- _Your task_:
Switch each "Given:" in the material below to "Goal:" and leave every other part of the material unchanged.

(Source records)
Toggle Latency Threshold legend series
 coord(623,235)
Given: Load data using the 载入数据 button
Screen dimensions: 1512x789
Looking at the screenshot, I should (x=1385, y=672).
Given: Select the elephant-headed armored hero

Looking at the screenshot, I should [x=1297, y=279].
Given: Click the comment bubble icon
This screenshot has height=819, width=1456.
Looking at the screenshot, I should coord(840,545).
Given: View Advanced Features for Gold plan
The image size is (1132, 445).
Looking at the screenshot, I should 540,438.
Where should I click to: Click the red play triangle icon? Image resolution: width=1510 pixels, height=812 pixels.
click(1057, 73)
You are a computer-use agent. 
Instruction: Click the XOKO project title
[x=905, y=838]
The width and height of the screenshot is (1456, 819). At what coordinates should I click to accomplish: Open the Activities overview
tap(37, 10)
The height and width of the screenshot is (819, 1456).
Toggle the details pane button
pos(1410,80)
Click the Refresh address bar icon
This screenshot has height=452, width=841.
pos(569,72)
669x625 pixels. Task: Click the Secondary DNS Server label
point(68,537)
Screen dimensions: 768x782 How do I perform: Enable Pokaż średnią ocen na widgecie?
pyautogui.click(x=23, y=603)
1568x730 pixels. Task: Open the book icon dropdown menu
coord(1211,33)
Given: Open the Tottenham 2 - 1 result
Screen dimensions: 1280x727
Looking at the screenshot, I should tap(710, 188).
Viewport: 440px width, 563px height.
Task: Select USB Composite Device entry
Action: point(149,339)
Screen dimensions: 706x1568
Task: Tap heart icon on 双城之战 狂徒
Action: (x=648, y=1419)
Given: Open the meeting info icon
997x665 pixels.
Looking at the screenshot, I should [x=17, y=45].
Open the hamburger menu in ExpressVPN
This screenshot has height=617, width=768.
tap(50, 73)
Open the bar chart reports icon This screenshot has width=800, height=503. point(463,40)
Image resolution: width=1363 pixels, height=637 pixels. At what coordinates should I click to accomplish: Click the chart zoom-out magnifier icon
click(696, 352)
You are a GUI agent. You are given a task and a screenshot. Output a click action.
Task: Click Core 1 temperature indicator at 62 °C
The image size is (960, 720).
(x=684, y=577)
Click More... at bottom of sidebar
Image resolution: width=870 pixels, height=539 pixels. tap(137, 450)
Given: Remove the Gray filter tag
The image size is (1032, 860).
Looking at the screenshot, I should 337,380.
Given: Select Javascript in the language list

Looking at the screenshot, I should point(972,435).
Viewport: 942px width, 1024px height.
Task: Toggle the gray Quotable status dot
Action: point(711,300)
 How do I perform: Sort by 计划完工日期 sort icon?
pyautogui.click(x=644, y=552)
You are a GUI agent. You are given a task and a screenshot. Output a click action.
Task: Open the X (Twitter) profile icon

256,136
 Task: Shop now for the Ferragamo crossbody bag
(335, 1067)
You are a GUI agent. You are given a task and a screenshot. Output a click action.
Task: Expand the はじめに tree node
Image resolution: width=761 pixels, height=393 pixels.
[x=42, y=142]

- _Problem solution_:
Toggle Latency Threshold legend series
 coord(623,235)
Goal: Load data using the 载入数据 button
Screen dimensions: 1512x789
Looking at the screenshot, I should (x=1385, y=672).
Goal: Select the elephant-headed armored hero

Looking at the screenshot, I should [x=1297, y=279].
Goal: Click the comment bubble icon
This screenshot has height=819, width=1456.
Looking at the screenshot, I should coord(840,545).
Goal: View Advanced Features for Gold plan
The image size is (1132, 445).
Looking at the screenshot, I should 540,438.
Where should I click to: Click the red play triangle icon? Image resolution: width=1510 pixels, height=812 pixels.
click(1057, 73)
You are a computer-use agent. 
Instruction: Click the XOKO project title
[x=905, y=838]
The width and height of the screenshot is (1456, 819). At what coordinates should I click to accomplish: Open the Activities overview
tap(37, 10)
The height and width of the screenshot is (819, 1456).
Toggle the details pane button
pos(1410,80)
Click the Refresh address bar icon
This screenshot has height=452, width=841.
pos(569,72)
669x625 pixels. Task: Click the Secondary DNS Server label
point(68,537)
Screen dimensions: 768x782 How do I perform: Enable Pokaż średnią ocen na widgecie?
pyautogui.click(x=23, y=603)
1568x730 pixels. Task: Open the book icon dropdown menu
coord(1211,33)
Goal: Open the Tottenham 2 - 1 result
Screen dimensions: 1280x727
Looking at the screenshot, I should tap(710, 188).
Viewport: 440px width, 563px height.
Task: Select USB Composite Device entry
Action: point(149,339)
Screen dimensions: 706x1568
Task: Tap heart icon on 双城之战 狂徒
Action: (x=648, y=1419)
Goal: Open the meeting info icon
997x665 pixels.
Looking at the screenshot, I should [x=17, y=45].
Open the hamburger menu in ExpressVPN
This screenshot has height=617, width=768.
tap(50, 73)
Open the bar chart reports icon This screenshot has width=800, height=503. point(463,40)
Image resolution: width=1363 pixels, height=637 pixels. At what coordinates should I click to accomplish: Click the chart zoom-out magnifier icon
click(696, 352)
You are a GUI agent. You are given a task and a screenshot. Output a click action.
Task: Click Core 1 temperature indicator at 62 °C
The image size is (960, 720).
(x=684, y=577)
Click More... at bottom of sidebar
Image resolution: width=870 pixels, height=539 pixels. tap(137, 450)
Goal: Remove the Gray filter tag
The image size is (1032, 860).
Looking at the screenshot, I should 337,380.
Goal: Select Javascript in the language list

Looking at the screenshot, I should point(972,435).
Viewport: 942px width, 1024px height.
Task: Toggle the gray Quotable status dot
Action: point(711,300)
 How do I perform: Sort by 计划完工日期 sort icon?
pyautogui.click(x=644, y=552)
You are a GUI agent. You are given a task and a screenshot. Output a click action.
Task: Open the X (Twitter) profile icon

256,136
 Task: Shop now for the Ferragamo crossbody bag
(335, 1067)
You are a GUI agent. You are given a task and a screenshot. Output a click action.
Task: Expand the はじめに tree node
Image resolution: width=761 pixels, height=393 pixels.
[x=42, y=142]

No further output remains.